#### DIRECTIONS:
Return every line of the data below as a JSON list of strings, one string per line, leaving out blank lines.

[A block of data]
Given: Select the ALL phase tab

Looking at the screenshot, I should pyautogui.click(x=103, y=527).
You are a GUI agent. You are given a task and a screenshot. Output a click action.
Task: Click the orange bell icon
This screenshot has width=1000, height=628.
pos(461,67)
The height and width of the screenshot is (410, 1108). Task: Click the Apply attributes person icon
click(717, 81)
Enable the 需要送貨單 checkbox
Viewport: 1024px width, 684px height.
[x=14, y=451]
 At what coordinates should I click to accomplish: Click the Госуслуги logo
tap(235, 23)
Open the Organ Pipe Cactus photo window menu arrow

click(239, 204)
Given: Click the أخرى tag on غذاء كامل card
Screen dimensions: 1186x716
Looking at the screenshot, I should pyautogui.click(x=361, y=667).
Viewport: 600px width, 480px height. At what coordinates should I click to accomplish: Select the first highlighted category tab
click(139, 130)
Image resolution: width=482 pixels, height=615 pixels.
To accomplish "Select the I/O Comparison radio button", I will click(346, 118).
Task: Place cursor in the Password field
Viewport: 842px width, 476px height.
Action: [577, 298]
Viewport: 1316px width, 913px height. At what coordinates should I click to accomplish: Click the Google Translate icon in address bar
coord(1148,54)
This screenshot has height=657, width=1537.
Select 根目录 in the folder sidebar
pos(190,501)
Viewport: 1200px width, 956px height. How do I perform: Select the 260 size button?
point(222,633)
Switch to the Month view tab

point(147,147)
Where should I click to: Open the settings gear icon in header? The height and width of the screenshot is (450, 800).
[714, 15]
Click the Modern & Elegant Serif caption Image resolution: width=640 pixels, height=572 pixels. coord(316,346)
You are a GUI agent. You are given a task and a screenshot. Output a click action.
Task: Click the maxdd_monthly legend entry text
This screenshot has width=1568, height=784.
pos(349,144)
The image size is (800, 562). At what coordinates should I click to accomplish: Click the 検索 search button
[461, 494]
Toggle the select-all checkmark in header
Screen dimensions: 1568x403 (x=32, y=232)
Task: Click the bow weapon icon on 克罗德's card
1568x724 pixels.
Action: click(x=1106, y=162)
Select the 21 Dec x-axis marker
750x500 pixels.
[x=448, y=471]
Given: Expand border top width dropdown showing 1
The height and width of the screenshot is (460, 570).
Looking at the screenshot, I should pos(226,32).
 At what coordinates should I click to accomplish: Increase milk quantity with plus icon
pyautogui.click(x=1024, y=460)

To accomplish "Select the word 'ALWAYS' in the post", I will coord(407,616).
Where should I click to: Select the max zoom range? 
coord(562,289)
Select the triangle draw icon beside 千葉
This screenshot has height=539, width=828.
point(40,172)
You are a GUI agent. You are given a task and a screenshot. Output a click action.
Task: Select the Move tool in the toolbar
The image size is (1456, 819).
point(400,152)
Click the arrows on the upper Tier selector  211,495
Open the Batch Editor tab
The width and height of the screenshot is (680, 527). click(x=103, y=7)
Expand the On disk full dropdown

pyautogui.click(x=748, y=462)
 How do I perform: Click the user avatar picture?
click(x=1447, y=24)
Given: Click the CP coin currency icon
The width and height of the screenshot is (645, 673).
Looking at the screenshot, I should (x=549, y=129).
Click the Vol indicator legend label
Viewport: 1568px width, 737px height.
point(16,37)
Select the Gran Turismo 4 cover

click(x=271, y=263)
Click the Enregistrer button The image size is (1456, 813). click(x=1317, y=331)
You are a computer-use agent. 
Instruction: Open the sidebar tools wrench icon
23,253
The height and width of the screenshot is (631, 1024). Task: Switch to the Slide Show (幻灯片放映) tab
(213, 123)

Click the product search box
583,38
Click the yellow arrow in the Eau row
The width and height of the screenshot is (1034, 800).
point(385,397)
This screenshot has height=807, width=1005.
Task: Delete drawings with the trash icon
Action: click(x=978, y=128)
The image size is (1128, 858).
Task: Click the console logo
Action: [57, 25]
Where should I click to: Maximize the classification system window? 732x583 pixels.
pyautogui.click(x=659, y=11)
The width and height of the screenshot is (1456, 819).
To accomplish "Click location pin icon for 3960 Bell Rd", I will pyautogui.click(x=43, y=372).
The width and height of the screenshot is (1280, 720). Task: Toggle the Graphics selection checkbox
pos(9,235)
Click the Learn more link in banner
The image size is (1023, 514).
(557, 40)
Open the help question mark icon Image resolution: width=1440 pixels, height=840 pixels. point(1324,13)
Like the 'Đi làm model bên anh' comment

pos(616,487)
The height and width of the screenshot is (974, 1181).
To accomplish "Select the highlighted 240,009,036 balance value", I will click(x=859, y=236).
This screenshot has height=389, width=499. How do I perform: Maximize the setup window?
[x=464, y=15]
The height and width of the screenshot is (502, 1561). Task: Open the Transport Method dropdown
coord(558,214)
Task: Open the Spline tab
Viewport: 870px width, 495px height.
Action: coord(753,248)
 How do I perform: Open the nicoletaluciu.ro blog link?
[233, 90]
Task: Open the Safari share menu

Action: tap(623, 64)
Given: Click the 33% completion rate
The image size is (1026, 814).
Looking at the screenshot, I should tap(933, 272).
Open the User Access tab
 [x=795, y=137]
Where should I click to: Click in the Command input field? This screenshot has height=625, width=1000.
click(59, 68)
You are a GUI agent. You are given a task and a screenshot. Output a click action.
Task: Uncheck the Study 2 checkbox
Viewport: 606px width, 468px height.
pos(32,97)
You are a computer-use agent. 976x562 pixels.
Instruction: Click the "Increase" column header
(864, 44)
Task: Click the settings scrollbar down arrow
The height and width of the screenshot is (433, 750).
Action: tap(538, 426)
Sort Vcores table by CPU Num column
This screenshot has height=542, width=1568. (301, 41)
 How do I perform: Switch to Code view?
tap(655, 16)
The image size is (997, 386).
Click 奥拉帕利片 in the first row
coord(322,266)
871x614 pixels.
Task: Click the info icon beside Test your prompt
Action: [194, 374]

#### WORKED ANSWER:
[
  "Given: Select the ALL phase tab",
  "Looking at the screenshot, I should pyautogui.click(x=103, y=527).",
  "You are a GUI agent. You are given a task and a screenshot. Output a click action.",
  "Task: Click the orange bell icon",
  "This screenshot has width=1000, height=628.",
  "pos(461,67)",
  "The height and width of the screenshot is (410, 1108). Task: Click the Apply attributes person icon",
  "click(717, 81)",
  "Enable the 需要送貨單 checkbox",
  "Viewport: 1024px width, 684px height.",
  "[x=14, y=451]",
  " At what coordinates should I click to accomplish: Click the Госуслуги logo",
  "tap(235, 23)",
  "Open the Organ Pipe Cactus photo window menu arrow",
  "click(239, 204)",
  "Given: Click the أخرى tag on غذاء كامل card",
  "Screen dimensions: 1186x716",
  "Looking at the screenshot, I should pyautogui.click(x=361, y=667).",
  "Viewport: 600px width, 480px height. At what coordinates should I click to accomplish: Select the first highlighted category tab",
  "click(139, 130)",
  "Image resolution: width=482 pixels, height=615 pixels.",
  "To accomplish \"Select the I/O Comparison radio button\", I will click(346, 118).",
  "Task: Place cursor in the Password field",
  "Viewport: 842px width, 476px height.",
  "Action: [577, 298]",
  "Viewport: 1316px width, 913px height. At what coordinates should I click to accomplish: Click the Google Translate icon in address bar",
  "coord(1148,54)",
  "This screenshot has height=657, width=1537.",
  "Select 根目录 in the folder sidebar",
  "pos(190,501)",
  "Viewport: 1200px width, 956px height. How do I perform: Select the 260 size button?",
  "point(222,633)",
  "Switch to the Month view tab",
  "point(147,147)",
  "Where should I click to: Open the settings gear icon in header? The height and width of the screenshot is (450, 800).",
  "[714, 15]",
  "Click the Modern & Elegant Serif caption Image resolution: width=640 pixels, height=572 pixels. coord(316,346)",
  "You are a GUI agent. You are given a task and a screenshot. Output a click action.",
  "Task: Click the maxdd_monthly legend entry text",
  "This screenshot has width=1568, height=784.",
  "pos(349,144)",
  "The image size is (800, 562). At what coordinates should I click to accomplish: Click the 検索 search button",
  "[461, 494]",
  "Toggle the select-all checkmark in header",
  "Screen dimensions: 1568x403 (x=32, y=232)",
  "Task: Click the bow weapon icon on 克罗德's card",
  "1568x724 pixels.",
  "Action: click(x=1106, y=162)",
  "Select the 21 Dec x-axis marker",
  "750x500 pixels.",
  "[x=448, y=471]",
  "Given: Expand border top width dropdown showing 1",
  "The height and width of the screenshot is (460, 570).",
  "Looking at the screenshot, I should pos(226,32).",
  " At what coordinates should I click to accomplish: Increase milk quantity with plus icon",
  "pyautogui.click(x=1024, y=460)",
  "To accomplish \"Select the word 'ALWAYS' in the post\", I will coord(407,616).",
  "Where should I click to: Select the max zoom range? ",
  "coord(562,289)",
  "Select the triangle draw icon beside 千葉",
  "This screenshot has height=539, width=828.",
  "point(40,172)",
  "You are a GUI agent. You are given a task and a screenshot. Output a click action.",
  "Task: Select the Move tool in the toolbar",
  "The image size is (1456, 819).",
  "point(400,152)",
  "Click the arrows on the upper Tier selector  211,495",
  "Open the Batch Editor tab",
  "The width and height of the screenshot is (680, 527). click(x=103, y=7)",
  "Expand the On disk full dropdown",
  "pyautogui.click(x=748, y=462)",
  " How do I perform: Click the user avatar picture?",
  "click(x=1447, y=24)",
  "Given: Click the CP coin currency icon",
  "The width and height of the screenshot is (645, 673).",
  "Looking at the screenshot, I should (x=549, y=129).",
  "Click the Vol indicator legend label",
  "Viewport: 1568px width, 737px height.",
  "point(16,37)",
  "Select the Gran Turismo 4 cover",
  "click(x=271, y=263)",
  "Click the Enregistrer button The image size is (1456, 813). click(x=1317, y=331)",
  "You are a computer-use agent. ",
  "Instruction: Open the sidebar tools wrench icon",
  "23,253",
  "The height and width of the screenshot is (631, 1024). Task: Switch to the Slide Show (幻灯片放映) tab",
  "(213, 123)",
  "Click the product search box",
  "583,38",
  "Click the yellow arrow in the Eau row",
  "The width and height of the screenshot is (1034, 800).",
  "point(385,397)",
  "This screenshot has height=807, width=1005.",
  "Task: Delete drawings with the trash icon",
  "Action: click(x=978, y=128)",
  "The image size is (1128, 858).",
  "Task: Click the console logo",
  "Action: [57, 25]",
  "Where should I click to: Maximize the classification system window? 732x583 pixels.",
  "pyautogui.click(x=659, y=11)",
  "The width and height of the screenshot is (1456, 819).",
  "To accomplish \"Click location pin icon for 3960 Bell Rd\", I will pyautogui.click(x=43, y=372).",
  "The width and height of the screenshot is (1280, 720). Task: Toggle the Graphics selection checkbox",
  "pos(9,235)",
  "Click the Learn more link in banner",
  "The image size is (1023, 514).",
  "(557, 40)",
  "Open the help question mark icon Image resolution: width=1440 pixels, height=840 pixels. point(1324,13)",
  "Like the 'Đi làm model bên anh' comment",
  "pos(616,487)",
  "The height and width of the screenshot is (974, 1181).",
  "To accomplish \"Select the highlighted 240,009,036 balance value\", I will click(x=859, y=236).",
  "This screenshot has height=389, width=499. How do I perform: Maximize the setup window?",
  "[x=464, y=15]",
  "The height and width of the screenshot is (502, 1561). Task: Open the Transport Method dropdown",
  "coord(558,214)",
  "Task: Open the Spline tab",
  "Viewport: 870px width, 495px height.",
  "Action: coord(753,248)",
  " How do I perform: Open the nicoletaluciu.ro blog link?",
  "[233, 90]",
  "Task: Open the Safari share menu",
  "Action: tap(623, 64)",
  "Given: Click the 33% completion rate",
  "The image size is (1026, 814).",
  "Looking at the screenshot, I should tap(933, 272).",
  "Open the User Access tab",
  " [x=795, y=137]",
  "Where should I click to: Click in the Command input field? This screenshot has height=625, width=1000.",
  "click(59, 68)",
  "You are a GUI agent. You are given a task and a screenshot. Output a click action.",
  "Task: Uncheck the Study 2 checkbox",
  "Viewport: 606px width, 468px height.",
  "pos(32,97)",
  "You are a computer-use agent. 976x562 pixels.",
  "Instruction: Click the \"Increase\" column header",
  "(864, 44)",
  "Task: Click the settings scrollbar down arrow",
  "The height and width of the screenshot is (433, 750).",
  "Action: tap(538, 426)",
  "Sort Vcores table by CPU Num column",
  "This screenshot has height=542, width=1568. (301, 41)",
  " How do I perform: Switch to Code view?",
  "tap(655, 16)",
  "The image size is (997, 386).",
  "Click 奥拉帕利片 in the first row",
  "coord(322,266)",
  "871x614 pixels.",
  "Task: Click the info icon beside Test your prompt",
  "Action: [194, 374]"
]